L’objet du Code électoral est de décliner les conditions de tenue des élections en conformité avec les textes en vigueur de façon à assurer l’équité entre les candidats et la transparence des résultats sortis des urnes.

C’est à cela que tous les acteurs socio-politiques doivent s’atteler en vue de parvenir à une fin de transition rapide et sans heurts.

Il n’est donc pas admissible d’élaborer des lois nouvelles pour écarter des citoyens dans le souci de plaire ou de favoriser certains candidats qui cherchent à vaincre sans péril.

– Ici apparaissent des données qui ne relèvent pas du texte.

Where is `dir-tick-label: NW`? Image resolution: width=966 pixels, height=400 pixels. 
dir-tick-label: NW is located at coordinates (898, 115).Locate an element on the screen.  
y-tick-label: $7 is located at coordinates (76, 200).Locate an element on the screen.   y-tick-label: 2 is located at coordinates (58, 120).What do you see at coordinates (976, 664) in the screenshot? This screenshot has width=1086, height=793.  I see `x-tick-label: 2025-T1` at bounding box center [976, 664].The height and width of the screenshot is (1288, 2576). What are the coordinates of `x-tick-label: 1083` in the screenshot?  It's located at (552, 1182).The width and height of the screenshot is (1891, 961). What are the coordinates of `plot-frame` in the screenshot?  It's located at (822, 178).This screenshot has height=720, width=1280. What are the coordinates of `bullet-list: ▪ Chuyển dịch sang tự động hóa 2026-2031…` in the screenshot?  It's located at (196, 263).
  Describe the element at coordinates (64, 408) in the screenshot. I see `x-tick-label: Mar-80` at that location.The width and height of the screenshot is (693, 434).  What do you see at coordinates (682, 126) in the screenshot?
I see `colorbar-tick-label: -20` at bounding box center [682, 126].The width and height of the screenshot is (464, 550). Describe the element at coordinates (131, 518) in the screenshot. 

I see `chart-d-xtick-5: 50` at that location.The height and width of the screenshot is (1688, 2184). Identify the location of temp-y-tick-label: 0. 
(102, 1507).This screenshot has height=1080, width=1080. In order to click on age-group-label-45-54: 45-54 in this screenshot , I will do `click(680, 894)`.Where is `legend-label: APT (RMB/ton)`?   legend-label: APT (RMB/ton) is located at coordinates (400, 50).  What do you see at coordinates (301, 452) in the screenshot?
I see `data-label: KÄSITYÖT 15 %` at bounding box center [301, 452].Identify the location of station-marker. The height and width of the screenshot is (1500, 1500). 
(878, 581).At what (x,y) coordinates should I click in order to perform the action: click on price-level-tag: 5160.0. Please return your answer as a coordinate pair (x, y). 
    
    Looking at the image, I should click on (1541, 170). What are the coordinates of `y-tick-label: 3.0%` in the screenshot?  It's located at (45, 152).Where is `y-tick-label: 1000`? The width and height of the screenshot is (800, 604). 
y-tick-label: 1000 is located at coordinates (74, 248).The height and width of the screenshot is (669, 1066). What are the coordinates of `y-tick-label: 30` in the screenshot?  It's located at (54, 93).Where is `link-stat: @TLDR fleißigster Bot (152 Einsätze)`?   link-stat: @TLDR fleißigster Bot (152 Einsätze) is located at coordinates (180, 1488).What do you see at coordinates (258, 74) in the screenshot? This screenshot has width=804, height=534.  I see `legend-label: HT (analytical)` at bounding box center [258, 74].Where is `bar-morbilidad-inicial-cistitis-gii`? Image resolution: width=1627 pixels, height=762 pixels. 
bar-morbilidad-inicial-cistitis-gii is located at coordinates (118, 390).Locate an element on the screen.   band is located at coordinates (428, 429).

C’est d’ailleurs au vu et en connaissance de déclarations de nature à mettre en péril la paix et la cohésion sociale que le Groupe International de Soutien et d’Accompagnement de la Transition du Burkina Faso (GISAT-BF) a tenu à préciser le 30 mars passé qu’il tient à la tenue d’élections conformes aux dispositions de la Constitution, de la Charte de la transition et du Code électoral notamment dans ses dispositions relatives à l’éligibilité.

Il ne peut en être autrement parce que rien ne permet légalement d’écarter les personnalités de la majorité sortante ou les militaires et magistrats des élections de fin de transition.

Seul le respect des textes peut nous permettre de surmonter les écueils. Soyons justes pour ne pas entrainer notre pays dans une crise socio-politique dont nul ne peut prévoir les conséquences.

L’éligibilité du citoyen est la règle. Son exclusion est l’exception et c’est au juge qu’il revient de le prononcer après un jugement au cours duquel il lui a été donné l’occasion de se faire défendre par les défenseurs de son choix.

Du 24 au 28 mars 2015 ont eu lieu les Etats généraux de la justice couronnés par la signature du Pacte national pour le renouveau de la justice à travers lequel les acteurs s’engagent entre autres à assurer l’indépendance de la justice, à se départir de tout empiètement et d’usurpation de fonction, bref à promouvoir l’Etat de droit.

Le CNT doit faire siennes les énonciations et engagements de ce Pacte national pour le renouveau de la justice.